Shortly before expiry of the patent covering Gaviscon Liquid, Reckitt launched a new formulation, Gaviscon Advance, which was protected by a further patent.  At around the same time, Reckitt withdrew Gaviscon Liquid from the database of prescription NHS drugs.  Had the product not been withdrawn, the OFT concluded that it would have been easier for doctors to prescribe generic versions of Gaviscon Liquid.  Instead, most patients were transferred onto the new Gaviscon Advance product for which there was no generic alternative, and which therefore resulted in higher costs for the NHS.  Consequently, the OFT concluded that Reckitt Benckiser had abused a dominant position. 

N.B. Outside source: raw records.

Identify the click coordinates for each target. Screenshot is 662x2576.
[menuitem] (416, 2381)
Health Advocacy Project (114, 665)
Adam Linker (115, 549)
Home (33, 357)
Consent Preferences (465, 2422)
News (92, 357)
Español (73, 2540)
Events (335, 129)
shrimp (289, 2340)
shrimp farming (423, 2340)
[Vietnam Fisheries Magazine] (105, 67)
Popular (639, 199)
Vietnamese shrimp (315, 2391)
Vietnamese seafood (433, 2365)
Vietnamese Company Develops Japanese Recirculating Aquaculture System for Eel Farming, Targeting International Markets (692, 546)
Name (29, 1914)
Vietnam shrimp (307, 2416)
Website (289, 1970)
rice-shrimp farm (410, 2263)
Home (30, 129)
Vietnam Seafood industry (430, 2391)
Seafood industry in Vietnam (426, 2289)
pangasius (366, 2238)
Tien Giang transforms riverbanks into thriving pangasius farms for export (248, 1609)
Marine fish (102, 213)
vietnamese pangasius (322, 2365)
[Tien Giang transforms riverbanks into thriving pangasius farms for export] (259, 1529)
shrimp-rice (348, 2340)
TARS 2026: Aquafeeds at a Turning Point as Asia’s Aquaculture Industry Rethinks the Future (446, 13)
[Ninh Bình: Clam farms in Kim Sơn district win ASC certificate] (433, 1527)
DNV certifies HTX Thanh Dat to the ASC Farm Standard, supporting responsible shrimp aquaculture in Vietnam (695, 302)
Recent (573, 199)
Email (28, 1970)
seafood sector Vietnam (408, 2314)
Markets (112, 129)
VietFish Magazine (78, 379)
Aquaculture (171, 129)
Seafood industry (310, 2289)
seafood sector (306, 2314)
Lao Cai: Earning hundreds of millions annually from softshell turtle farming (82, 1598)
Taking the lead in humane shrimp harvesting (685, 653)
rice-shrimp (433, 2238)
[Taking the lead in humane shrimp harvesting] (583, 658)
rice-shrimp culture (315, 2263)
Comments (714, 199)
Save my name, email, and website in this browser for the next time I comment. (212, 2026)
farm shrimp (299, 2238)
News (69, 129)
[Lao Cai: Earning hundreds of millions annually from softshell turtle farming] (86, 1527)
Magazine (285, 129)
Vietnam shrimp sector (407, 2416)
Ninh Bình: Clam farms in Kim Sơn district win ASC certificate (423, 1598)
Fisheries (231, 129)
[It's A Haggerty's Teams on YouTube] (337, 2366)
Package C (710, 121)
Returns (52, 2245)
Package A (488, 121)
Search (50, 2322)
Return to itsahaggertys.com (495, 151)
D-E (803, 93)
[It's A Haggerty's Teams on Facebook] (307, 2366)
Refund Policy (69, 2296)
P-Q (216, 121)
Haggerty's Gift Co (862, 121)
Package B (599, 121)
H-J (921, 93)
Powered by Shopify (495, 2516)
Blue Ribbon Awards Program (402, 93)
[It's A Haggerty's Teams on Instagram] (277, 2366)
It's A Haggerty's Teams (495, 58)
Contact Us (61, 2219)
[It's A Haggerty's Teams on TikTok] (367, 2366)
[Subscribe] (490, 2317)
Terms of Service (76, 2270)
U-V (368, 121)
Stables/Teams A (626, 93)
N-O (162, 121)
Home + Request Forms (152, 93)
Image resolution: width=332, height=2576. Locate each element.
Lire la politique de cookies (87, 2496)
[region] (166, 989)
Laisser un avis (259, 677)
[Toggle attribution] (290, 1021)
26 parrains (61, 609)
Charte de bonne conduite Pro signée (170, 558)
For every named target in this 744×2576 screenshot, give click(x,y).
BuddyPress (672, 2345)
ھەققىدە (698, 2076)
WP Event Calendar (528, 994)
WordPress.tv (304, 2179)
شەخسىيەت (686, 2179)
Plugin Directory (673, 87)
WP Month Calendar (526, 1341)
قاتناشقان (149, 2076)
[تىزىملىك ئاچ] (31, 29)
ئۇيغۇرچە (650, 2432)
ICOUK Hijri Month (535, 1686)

A focus of the recent CMA review was whether the OFT would have achieved greater impact had the investigation been concluded earlier.  The CMA’s conclusion was that any intervention would have had to take place very shortly after the withdrawal if it were to have had any greater impact.  Such an outcome would be difficult to achieve in practice, since competition investigations are usually complaints-based rather than the result of continuous monitoring.  Vast resources would be required to monitor the country’s economy in this way – such an approach would be disproportionate to any gain.

So much for the CMA’s introspection.  Of particular interest to companies active in the pharmaceutical sector is the fact that the CMA places an increasing emphasis on intelligence-led enforcement. While the CMA’s main targets are cartels, the evaluation of the Reckitt decision suggests that “there could be merit in taking a more proactive approach to monitoring drug markets when originator drugs go off patent”.  This would be of concern to the innovative pharmaceutical industry.  Coupled with the recent reduction in the standard for interim measures to be imposed by the CMA, this is an area where increased vigilance may be needed.  

While the CMA is pondering how to react to drugs going off-patent, Parliament is considering the same topic.  The Off-Patents Drugs Bill is due to continue its second reading in the Commons later this week (due on 4 December 2015).  If the Bill were to pass, the Secretary of State for Health would be required to take steps to secure licences for off-patent drugs in relation to new indications.  NICE would then conduct a technology appraisal.  If NICE recommends the drug for the new indication, the relevant health bodies would provide funding to ensure the drug is available for patients.  

However, the chances are that the bill won’t make it to the statute books. It’s the second time that MPs have tried to pass the Bill in little over a year – its second reading was adjourned last month, and the Bill was abandoned in the last parliamentary term due to lack of support.  Perhaps part of the problem is that little thought appears to have been given to the interaction between legislation of this kind and other patent protection which may be available for new indications.  Indeed, for many drugs, the expiry of the main chemical compound patent does not mean that there is no longer any relevant patent protection.  It is unclear how this bill would apply if there are already second medical use patents in play, or other forms of continuing protection.  Nevertheless, the bill’s promotion by a number of medical charities demonstrates the continued and understandable desire for cost-effective new medicines.